Show all work and/or explain.  Answers without work or explanation will not receive any credit.  Work and explanation are more important than the answer.  Work could include R code and output, or showing how you used calculator features.  You can use R, unless otherwise stated in the problem.  Include R code and output with each part of each problem when you use R.  Do NOT use an appendix for R code and output.  You should interpret any R output you provide (do not expect the instructor to interpret your output for you).  When asked to perform a hypothesis test, you must address and LABEL all 8 steps, unless the problem says otherwise.  If a problem does not tell you what assumptions to make, clearly state any assumptions you make in order to finish the problem.

  1. When we discussed one quantitative variable (OQV) and two independent quantitative populations (TIQP), we had confidence intervals (CI’s) and hypothesis tests (HT) that both involved the t distribution. For CI’s, we used notation of t*, while for HT’s we used notation of t.  Explain very briefly the difference between t* and t, in terms of how you acquire their values for a given problem.
  2. A biologist is studying the effect of soil type on growth rate (as measured by weight in grams) of a particular species of plant. She randomly selects 10 plants to serve as the parent, and takes two seeds from each of these plants, and puts one seed in soil type A and the other in soil type B.  Note this means that the two seeds that come from the same plant are paired together, and you must take that into account.  The results are given in the following table.
Plant 1 2 3 4 5 6 7 8 9 10
Type A 5 8 9 4 5 5 6 7 10 9
Type B 6 8 7 6 9 8 8 10 9 11

 
(a)  Does this sample provide evidence that Type B soil leads to faster growth (as measured by higher weight in grams), on average, in the population?  For only 2a, you can assume the population is normal, though you should use the sample to explore if that is reasonable in the appropriate place.
(b)  Redo (and label) only the steps that change if the question in 2a said “different” instead of “faster”.
(c)  Ignore 2b for this problem.  Redo (and label) only the steps that change if the sample size were 40 instead of 10.  Assume the sample mean and sample standard deviation remain the same as from the original data.
(d)  Ignore 2b and 2c for this problem.  Compute and interpret a confidence interval for the population mean weight difference, and how it could be used to decide to reject Ho or not in 2a.
(e)  Ignore 2b, 2c and 2d for this problem.  Explain very briefly how your approach changes conceptually for 2a if you decide to assume the population is symmetric instead of normal.    You do not need to address specific steps here.
(f)  Ignore 2b, 2c, 2d and 2e for this problem.  Explain very briefly how your approach change conceptually for 2a if you decide to assume the population is moderately to severely skewed.  You do not need to address specific steps here.
 

  1. In a study of factors thought to be responsible for the adverse effects of smoking on human reproduction, cadmium level determinations (nanograms per gram) were made on placenta tissue of a random sample of 14 mothers who were smokers and an independent random sample of 18 nonsmoking mothers. The results were as follows:

Nonsmokers:  10.0, 8.4, 12.8, 25.0, 11.8, 9.8, 12.5, 15.4, 23.5, 9.4, 25.1, 19.5, 25.5, 9.8, 7.5, 11.8, 12.2, 15.0
Smokers: 30.0, 30.1, 15.0, 24.1, 30.5, 17.8, 16.8, 14.8, 13.4, 28.5, 17.5, 14.4, 12.5, 20.4
Do these samples provide evidence that the level of cadmium is higher among smokers than nonsmokers, on average, in the populations.
 

  1. In the context of a treatment group and a placebo, explain very briefly how random assignment allows us to better determine if there is a cause and effect relationship between the response and explanatory variables.

 

  1. Explain very briefly what statistical bias is.

 

  1. We will reuse the data from #2 for this question. The goal now is to analyze if and how Type A and Type B are related.  You should assume Type B is the response variable.

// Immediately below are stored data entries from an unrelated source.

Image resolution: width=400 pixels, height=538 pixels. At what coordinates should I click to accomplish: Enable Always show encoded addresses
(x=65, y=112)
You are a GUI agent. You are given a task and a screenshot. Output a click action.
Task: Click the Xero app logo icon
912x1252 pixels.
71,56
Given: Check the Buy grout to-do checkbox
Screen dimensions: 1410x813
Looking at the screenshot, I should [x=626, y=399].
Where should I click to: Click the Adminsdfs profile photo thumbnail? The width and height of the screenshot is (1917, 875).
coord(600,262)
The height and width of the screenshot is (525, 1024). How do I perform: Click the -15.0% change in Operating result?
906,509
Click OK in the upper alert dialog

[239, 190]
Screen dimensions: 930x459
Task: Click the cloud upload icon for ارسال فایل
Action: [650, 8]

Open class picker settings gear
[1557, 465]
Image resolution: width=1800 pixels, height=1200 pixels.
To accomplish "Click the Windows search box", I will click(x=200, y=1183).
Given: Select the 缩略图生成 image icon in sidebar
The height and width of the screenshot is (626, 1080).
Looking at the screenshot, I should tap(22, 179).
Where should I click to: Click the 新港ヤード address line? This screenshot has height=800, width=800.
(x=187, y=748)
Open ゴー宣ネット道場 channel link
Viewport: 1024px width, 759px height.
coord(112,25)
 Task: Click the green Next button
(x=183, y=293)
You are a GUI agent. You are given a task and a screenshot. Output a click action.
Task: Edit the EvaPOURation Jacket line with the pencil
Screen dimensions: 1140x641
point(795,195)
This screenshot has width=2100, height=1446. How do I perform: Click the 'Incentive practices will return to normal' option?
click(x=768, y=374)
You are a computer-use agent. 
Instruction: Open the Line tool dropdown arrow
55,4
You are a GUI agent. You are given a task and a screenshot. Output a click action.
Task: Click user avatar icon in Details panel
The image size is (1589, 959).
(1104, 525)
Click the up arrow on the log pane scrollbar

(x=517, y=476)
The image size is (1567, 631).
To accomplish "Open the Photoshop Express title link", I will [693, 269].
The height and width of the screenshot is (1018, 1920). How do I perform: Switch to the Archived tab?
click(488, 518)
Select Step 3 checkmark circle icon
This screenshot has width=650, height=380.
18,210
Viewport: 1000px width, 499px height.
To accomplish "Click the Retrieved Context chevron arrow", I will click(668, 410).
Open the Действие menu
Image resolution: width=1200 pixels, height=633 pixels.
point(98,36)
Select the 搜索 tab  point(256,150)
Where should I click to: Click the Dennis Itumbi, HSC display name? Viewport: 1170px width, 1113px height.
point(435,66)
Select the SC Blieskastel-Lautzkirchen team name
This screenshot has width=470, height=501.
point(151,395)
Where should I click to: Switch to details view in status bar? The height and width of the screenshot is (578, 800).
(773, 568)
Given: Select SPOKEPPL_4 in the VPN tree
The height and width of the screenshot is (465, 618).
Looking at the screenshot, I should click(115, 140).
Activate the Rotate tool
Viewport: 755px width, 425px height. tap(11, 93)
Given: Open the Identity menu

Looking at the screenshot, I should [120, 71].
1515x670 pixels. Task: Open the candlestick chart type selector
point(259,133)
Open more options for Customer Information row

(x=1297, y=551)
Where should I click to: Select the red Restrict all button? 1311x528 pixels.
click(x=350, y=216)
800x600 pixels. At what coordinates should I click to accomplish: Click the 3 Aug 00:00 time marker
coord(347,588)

(a)  Create a scatterplot and describe the scatterplot according to the four components discussed in class.  Remember that (very brief) explanations are more important than the answers.
(b)  Explain very briefly what a residual is in general.
(c)  Calculate and interpret an appropriate statistic to summarize the strength of relationship.
(d)  Explain very briefly why your choice of statistic in 6c is appropriate.
(e)  Determine the equation of the best fitting line.  Write the equation of the line.
(f)  Interpret the slope of the best fitting line in context.
(g)  Determine if there is evidence in the sample that Type A has a positive linear relationship with Type B in the population.